If, however, the infectiveness of the disease be the great factor, only 200,000 people (the actively infective cases) need this supervision in the United States, and they need it, not for the improvement of their “general environment,” but merely to prevent them from infecting others. This problem, even numerically, is but one five-hundredth the magnitude of the other. Consider the utterly impossible expense and difficulty of the attempt to insure only the four quoted factors,- good food, proper temperatures, temperance, and repose, – to one hundred million people (to say nothing of the other “factors of safety” called for by those who lay chief emphasis on control of environment, i.e. abolition of foul air, smoke, dust, damp cellars, bad smells, dirty back yards, etc.), and contrast with this the expense of supervision of two hundred thousand people merely to the extent of confining their infective discharges to themselves.

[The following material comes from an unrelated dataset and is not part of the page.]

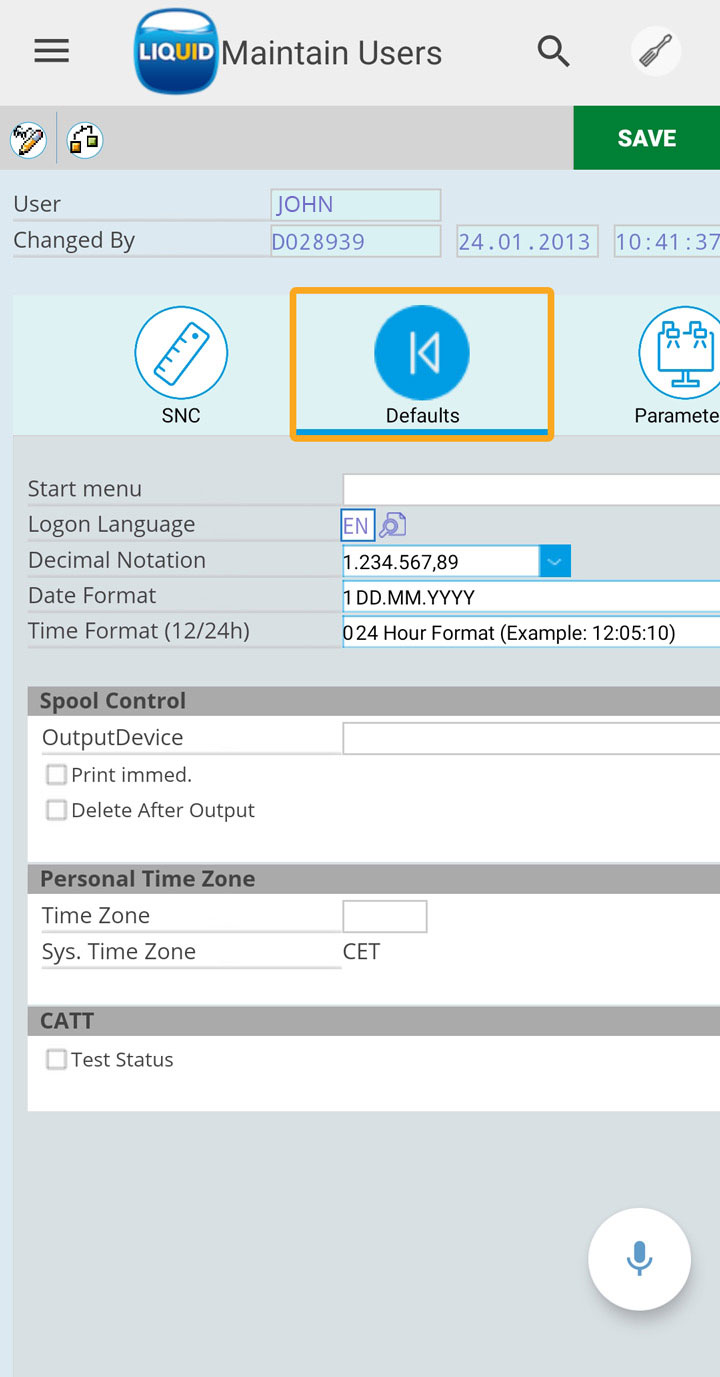Switch to the Defaults tab
Image resolution: width=720 pixels, height=1377 pixels.
[x=421, y=364]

Hill resorted to this parable to clarify his approach to public health:

General Pershing was authorized, equipped, and sent to Europe for the one purpose of combating the Germans and defeating them. Suppose that, instead of his doing this, he had decided that the relief and reconstruction of the devastated areas were more popular, would get him more public sympathy, greater prestige, etc.

Good food, proper temperatures, temperance, repose and clean air constitute acts of relief and reconstruction; implicit in this parable is the clear message that health officers should refrain themselves from such activities and concentrate their efforts on freeing infected individuals from their infection and preventing them from infecting others.

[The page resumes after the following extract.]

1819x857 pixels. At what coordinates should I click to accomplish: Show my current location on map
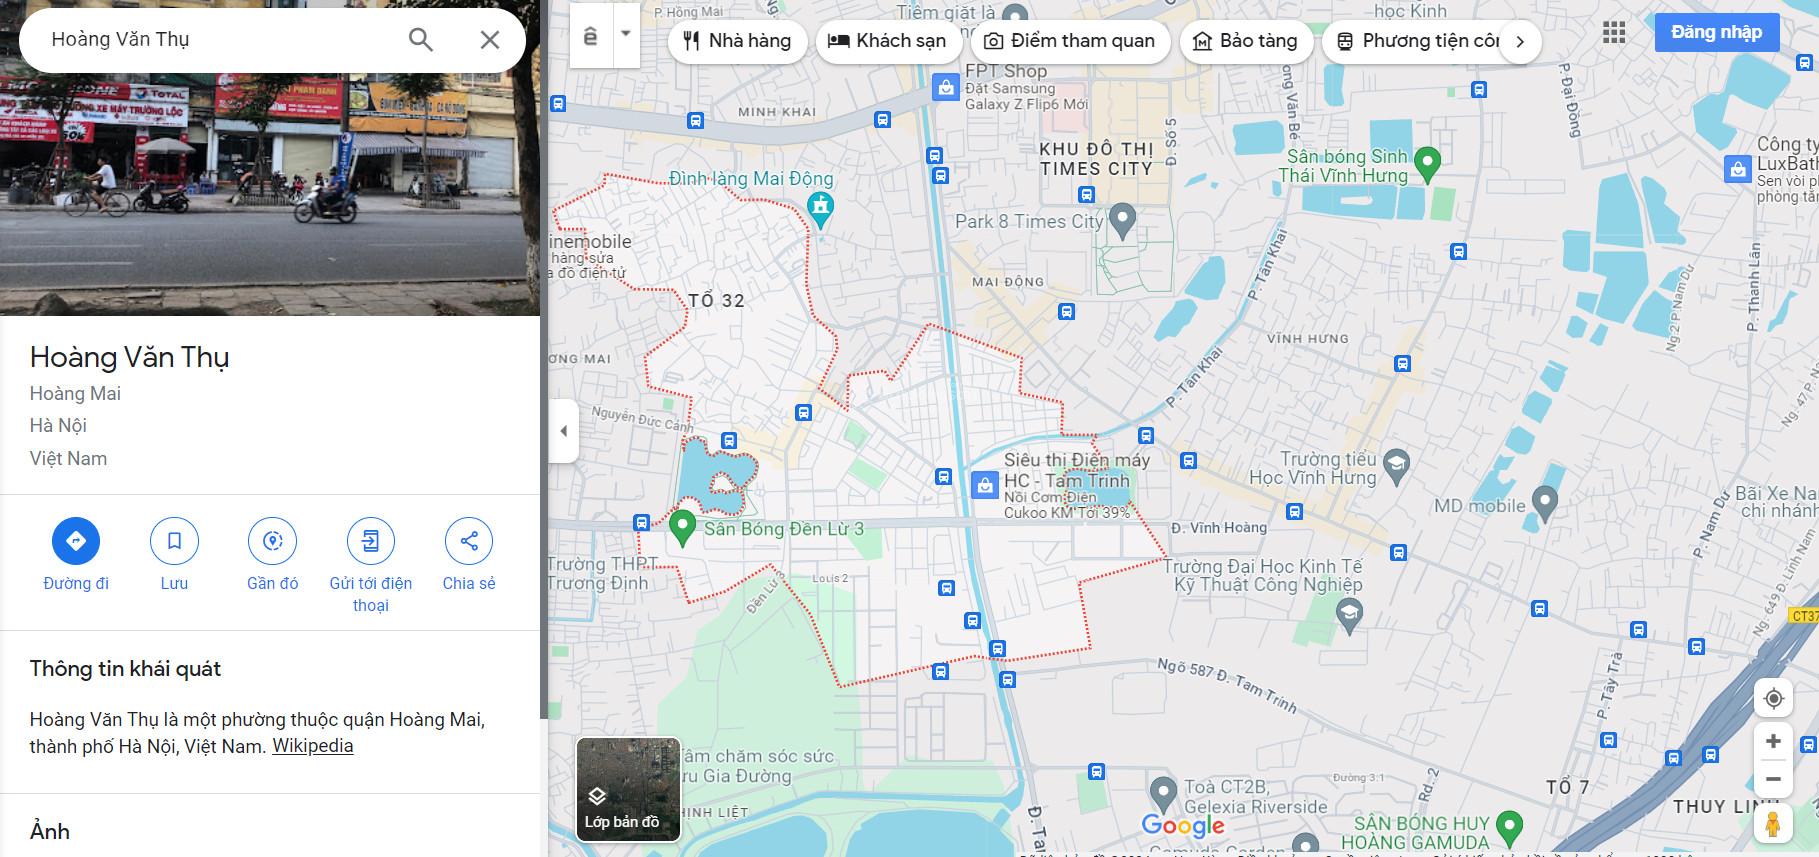pyautogui.click(x=1773, y=698)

No-one disputed that the battle against infectious diseases was the sine qua non of public health, but not all wished to ignore what today are called the socio-economic determinants of health. For example, Rosenau, who was Professor of Preventive Medicine at the Harvard Medical School and was one of the original founders (along with Sedgwick) of the Tech School for Health Officers, in his 1100 page book Preventive Medicine and Hygiene, referred frequently to the importance of these factors, e.g.

Poverty with all of its attendant hardships, such as poor food, bad housing, overwork, and worry, diminishes resistance to the infection [tuberculosis]; while prosperity, which buys good food, rest, change of air and scene, choice of occupation, and diversion, increases our resistance to the infection.

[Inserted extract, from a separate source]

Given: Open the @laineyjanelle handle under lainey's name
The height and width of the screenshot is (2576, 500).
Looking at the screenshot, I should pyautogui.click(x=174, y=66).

Carrying this to its logical conclusion led Rosenau and other social medicine advocates to call for the improvement of housing conditions, which not only diminished the spread of tuberculosis, but raised the standard of living, afforded better air and more sunshine, and tended generally to the well-being and uplift of mankind. Municipalities were called upon to “enact and enforce stringent laws regulating the construction of houses, offices, stores, and workshops.”

Less clear, however, was the implications of incorporating such factors into the undergraduate medical curriculum at the time. A curriculum committee organized by the Association of American Medical Colleges in 1923 called special attention to the increased requirement in hygiene and sanitation, noting that such a course “should deal with the fundamentals of the subject and lay the basis for a sound grasp of the problems of public health”. Preventive medicine, on the other hand, could not be taught as part of hygiene and sanitation because it “must of necessity deal more or less with the individual”, and in particular to the “prevention of disease”. If the physicians of the future “are in fact to be important agents in preventing disease they must have a sounder knowledge of the standards of health than has been the case in the past”.

It is not obvious at what point in his career Gunn began to pay attention to what was being taught in medical schools, but as time went on, he became more and more concerned as will become clear in later chapters.